> _Task directions_: Set out the records as a Markdown table with the columns Row and Line, starting at the first line of the records and ending at the line that contains "should pyautogui.click(x=688, y=198).". Include both of those lines, number each row, and leave out blank lines.

> _Data records_:
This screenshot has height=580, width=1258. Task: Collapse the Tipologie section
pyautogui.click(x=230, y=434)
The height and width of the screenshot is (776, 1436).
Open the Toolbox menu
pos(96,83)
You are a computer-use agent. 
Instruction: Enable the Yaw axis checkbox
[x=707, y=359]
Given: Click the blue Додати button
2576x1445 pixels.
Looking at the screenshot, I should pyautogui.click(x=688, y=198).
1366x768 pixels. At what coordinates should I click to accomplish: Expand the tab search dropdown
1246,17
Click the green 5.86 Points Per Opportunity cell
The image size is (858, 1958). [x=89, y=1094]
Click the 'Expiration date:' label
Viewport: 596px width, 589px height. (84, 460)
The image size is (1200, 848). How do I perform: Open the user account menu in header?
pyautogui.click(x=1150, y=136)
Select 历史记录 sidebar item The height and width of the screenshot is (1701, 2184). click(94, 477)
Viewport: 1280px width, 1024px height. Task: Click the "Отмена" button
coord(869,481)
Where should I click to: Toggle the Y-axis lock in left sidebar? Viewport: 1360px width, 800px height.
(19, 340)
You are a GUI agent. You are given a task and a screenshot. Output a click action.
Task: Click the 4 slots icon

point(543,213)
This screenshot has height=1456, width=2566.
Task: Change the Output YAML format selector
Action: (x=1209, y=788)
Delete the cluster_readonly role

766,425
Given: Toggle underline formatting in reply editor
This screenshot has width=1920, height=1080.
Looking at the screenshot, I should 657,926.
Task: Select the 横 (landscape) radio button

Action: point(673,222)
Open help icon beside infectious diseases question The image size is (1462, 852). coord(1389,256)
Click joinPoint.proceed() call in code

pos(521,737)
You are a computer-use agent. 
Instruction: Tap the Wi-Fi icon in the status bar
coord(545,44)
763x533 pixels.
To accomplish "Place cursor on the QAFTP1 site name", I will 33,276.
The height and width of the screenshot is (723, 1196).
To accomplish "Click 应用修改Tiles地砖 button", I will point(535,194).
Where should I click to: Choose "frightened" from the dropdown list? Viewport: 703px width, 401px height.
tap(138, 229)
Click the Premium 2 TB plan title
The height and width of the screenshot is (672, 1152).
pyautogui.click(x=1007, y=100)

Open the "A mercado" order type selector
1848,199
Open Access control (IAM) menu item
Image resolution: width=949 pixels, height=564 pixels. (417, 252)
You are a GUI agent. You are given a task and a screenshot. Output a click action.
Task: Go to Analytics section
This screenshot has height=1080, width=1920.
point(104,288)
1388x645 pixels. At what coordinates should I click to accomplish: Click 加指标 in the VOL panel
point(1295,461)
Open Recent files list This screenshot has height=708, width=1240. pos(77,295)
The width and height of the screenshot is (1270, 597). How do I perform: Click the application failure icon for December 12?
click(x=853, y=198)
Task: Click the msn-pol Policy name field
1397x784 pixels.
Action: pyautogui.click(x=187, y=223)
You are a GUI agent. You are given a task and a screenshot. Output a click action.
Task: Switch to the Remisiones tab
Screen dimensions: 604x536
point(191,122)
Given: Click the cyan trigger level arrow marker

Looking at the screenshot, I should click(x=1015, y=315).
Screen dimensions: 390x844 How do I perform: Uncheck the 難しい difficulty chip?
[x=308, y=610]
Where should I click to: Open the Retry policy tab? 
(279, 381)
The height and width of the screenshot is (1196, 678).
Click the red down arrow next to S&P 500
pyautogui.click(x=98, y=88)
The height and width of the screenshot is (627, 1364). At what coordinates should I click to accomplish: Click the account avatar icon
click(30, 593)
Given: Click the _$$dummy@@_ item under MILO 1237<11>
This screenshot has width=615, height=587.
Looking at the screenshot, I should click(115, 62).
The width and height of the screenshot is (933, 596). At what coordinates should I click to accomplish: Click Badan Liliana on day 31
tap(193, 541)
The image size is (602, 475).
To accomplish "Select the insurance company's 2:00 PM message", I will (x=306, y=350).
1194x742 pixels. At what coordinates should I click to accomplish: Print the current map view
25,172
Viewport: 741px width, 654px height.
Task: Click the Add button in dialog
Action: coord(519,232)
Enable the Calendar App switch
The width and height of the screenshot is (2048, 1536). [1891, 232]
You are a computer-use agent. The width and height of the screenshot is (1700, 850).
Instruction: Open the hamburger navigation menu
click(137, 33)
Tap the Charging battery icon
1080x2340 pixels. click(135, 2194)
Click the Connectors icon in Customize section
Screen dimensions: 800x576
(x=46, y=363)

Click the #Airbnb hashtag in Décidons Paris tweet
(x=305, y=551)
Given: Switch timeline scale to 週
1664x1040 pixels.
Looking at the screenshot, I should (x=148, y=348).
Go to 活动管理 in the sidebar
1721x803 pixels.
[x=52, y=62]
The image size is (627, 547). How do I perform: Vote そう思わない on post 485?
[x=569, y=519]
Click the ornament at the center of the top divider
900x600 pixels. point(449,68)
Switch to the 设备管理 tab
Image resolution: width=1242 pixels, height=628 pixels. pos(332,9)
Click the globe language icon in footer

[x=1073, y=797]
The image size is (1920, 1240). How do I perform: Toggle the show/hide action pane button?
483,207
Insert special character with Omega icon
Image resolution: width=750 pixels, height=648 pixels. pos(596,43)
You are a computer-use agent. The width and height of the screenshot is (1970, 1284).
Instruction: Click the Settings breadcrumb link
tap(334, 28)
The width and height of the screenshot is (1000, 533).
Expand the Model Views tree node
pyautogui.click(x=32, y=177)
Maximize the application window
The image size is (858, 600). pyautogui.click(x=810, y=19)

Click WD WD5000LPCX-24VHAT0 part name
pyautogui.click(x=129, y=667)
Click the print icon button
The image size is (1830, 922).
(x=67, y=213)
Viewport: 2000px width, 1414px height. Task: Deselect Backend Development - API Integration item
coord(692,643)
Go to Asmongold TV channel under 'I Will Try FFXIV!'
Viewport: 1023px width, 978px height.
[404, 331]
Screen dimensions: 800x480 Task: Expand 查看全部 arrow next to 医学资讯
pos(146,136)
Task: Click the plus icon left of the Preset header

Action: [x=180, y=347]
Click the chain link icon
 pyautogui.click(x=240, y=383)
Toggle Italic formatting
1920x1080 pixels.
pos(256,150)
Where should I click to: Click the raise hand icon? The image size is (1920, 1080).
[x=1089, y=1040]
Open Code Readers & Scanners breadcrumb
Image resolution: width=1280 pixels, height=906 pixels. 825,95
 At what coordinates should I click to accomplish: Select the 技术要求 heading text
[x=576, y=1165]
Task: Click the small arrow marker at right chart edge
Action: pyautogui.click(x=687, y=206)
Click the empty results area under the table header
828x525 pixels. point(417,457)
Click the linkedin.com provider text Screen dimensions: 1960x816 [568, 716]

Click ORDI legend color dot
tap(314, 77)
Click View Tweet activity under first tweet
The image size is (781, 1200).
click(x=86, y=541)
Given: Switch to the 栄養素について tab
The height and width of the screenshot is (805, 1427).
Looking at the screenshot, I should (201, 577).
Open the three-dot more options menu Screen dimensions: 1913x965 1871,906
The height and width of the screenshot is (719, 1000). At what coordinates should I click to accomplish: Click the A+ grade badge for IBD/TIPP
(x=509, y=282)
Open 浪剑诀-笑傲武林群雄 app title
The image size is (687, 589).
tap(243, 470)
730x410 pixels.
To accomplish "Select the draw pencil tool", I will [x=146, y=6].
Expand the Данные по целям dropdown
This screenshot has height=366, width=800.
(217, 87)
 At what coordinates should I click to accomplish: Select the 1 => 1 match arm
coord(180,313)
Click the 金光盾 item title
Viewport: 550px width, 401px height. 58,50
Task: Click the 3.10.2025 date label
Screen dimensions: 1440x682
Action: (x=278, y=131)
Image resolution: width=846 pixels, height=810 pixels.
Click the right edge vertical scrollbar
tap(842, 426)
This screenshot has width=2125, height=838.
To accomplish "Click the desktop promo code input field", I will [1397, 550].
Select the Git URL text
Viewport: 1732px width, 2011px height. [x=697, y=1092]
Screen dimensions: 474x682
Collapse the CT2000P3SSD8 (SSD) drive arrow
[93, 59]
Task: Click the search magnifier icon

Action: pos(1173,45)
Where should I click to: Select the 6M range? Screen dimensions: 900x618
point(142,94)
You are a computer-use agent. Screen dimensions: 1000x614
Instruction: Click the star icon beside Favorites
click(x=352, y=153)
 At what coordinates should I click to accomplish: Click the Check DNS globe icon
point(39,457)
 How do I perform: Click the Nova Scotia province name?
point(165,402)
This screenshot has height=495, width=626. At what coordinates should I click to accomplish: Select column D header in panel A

> _Answer in full_:
| Row | Line |
|---|---|
| 1 | This screenshot has height=580, width=1258. Task: Collapse the Tipologie section |
| 2 | pyautogui.click(x=230, y=434) |
| 3 | The height and width of the screenshot is (776, 1436). |
| 4 | Open the Toolbox menu |
| 5 | pos(96,83) |
| 6 | You are a computer-use agent.  |
| 7 | Instruction: Enable the Yaw axis checkbox |
| 8 | [x=707, y=359] |
| 9 | Given: Click the blue Додати button |
| 10 | 2576x1445 pixels. |
| 11 | Looking at the screenshot, I should pyautogui.click(x=688, y=198). |